Rate Of Vaccination Doesn't Increase With Disease Outbreak, Study

Contrary to popular belief, the number of people getting their child vaccinated doesn't increase when there's a diseases outbreak, a new study finds.

Current hypothesis has it that parents tend to get their children vaccinated when there's a higher risk of catching a disease. As much sense as this makes, University of Washington researchers found that it is not always the case.

Between October 2011 and December 2012, the state of Washington experienced an epidemic outbreak of Pertussis, better known as "whooping cough." Researchers used this opportunity to study the number of children that received the recommended number of doses of pertussis-containing vaccine.

"We hypothesized that a whooping cough epidemic would result in more parents getting their children immunized against whooping cough," Dr. Elizabeth R. Wolf, lead author, said in a statement. "But compared to a time before the 2011-2012 whooping cough epidemic in Washington state, there was no significant increase in receipt of whooping cough vaccines for infants during the epidemic."

Pertussis is marked by uncontrollable, often violent bouts of coughing. This condition often takes a hard toll on an infant's health. Children are immunized from whooping cough by receiving a combination shot known as DTaP, which protects against diphtheria, tetanus and pertussis. The vaccine is given in several doses, with the first dose at two months of age.
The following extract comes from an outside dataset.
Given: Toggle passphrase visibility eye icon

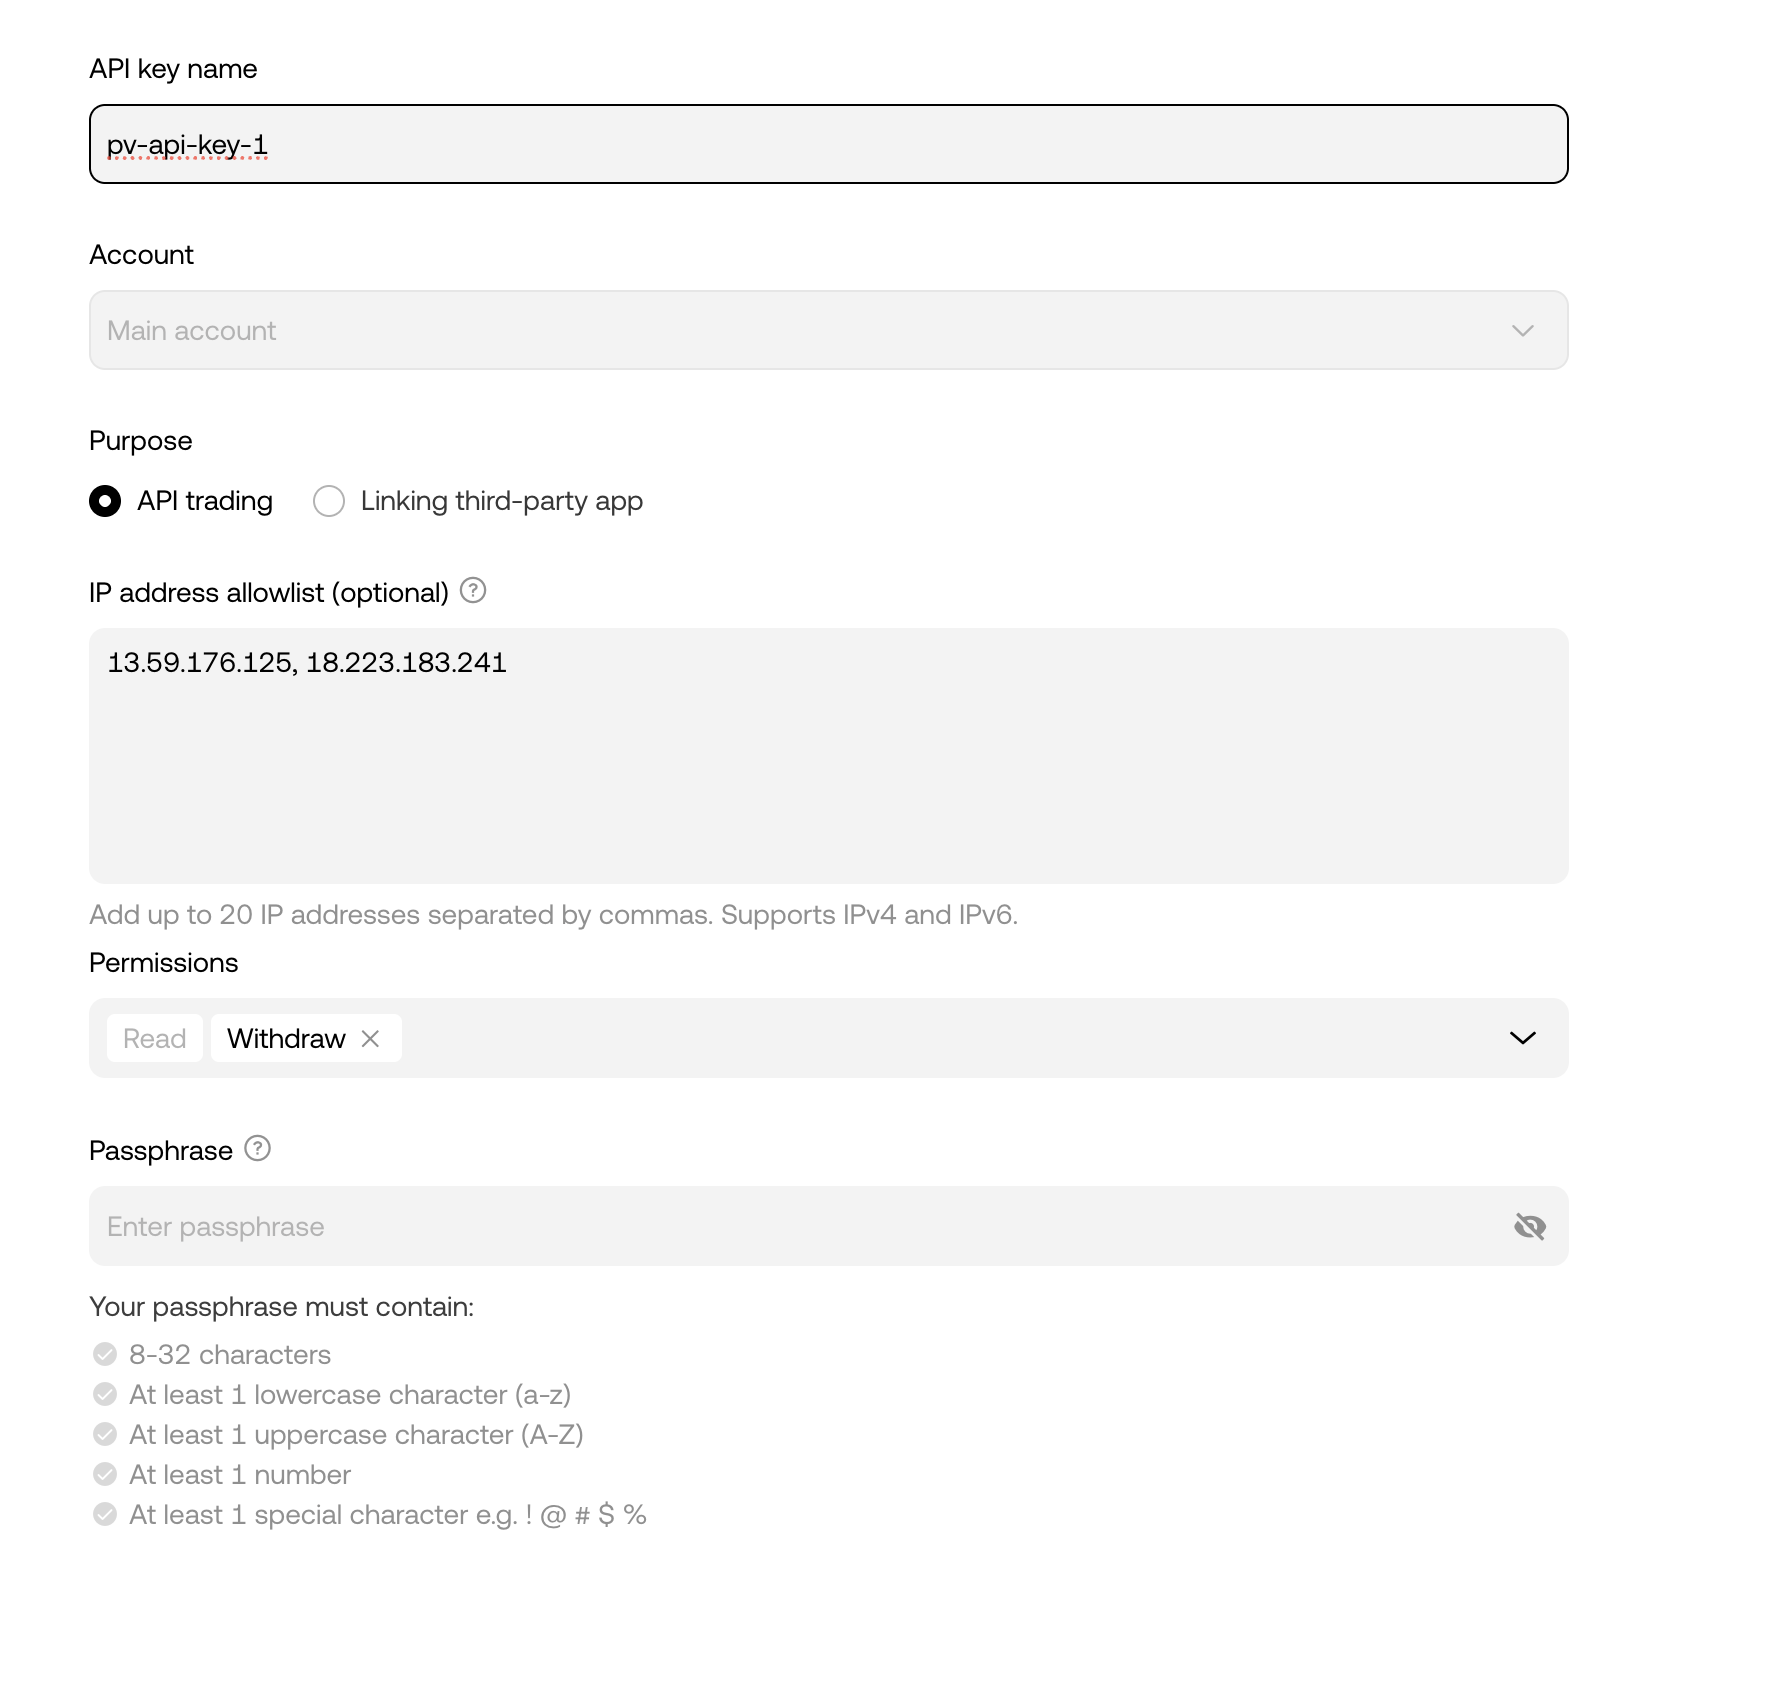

Wolf noted that 67.4 percent among the 80,311 total infants included in the study were vaccinated before the disease outbreak. There was only a 2.1 percent increase in this number during the outbreak, which is considered "insignificant."

According to the Advisory Committee on Immunization Practices of the Centers for Disease Control and Prevention, a child's vaccination is up-to-date if he/she receives at least one dose by 3 months of age, at least two doses by 5 months and at least three doses by 7 months.

Researchers were not able to determine why immunization rates don't increase during a disease outbreak. One possible reason could be that a parent's assumption of the adverse effects of vaccination outweighs the fear of catching the disease.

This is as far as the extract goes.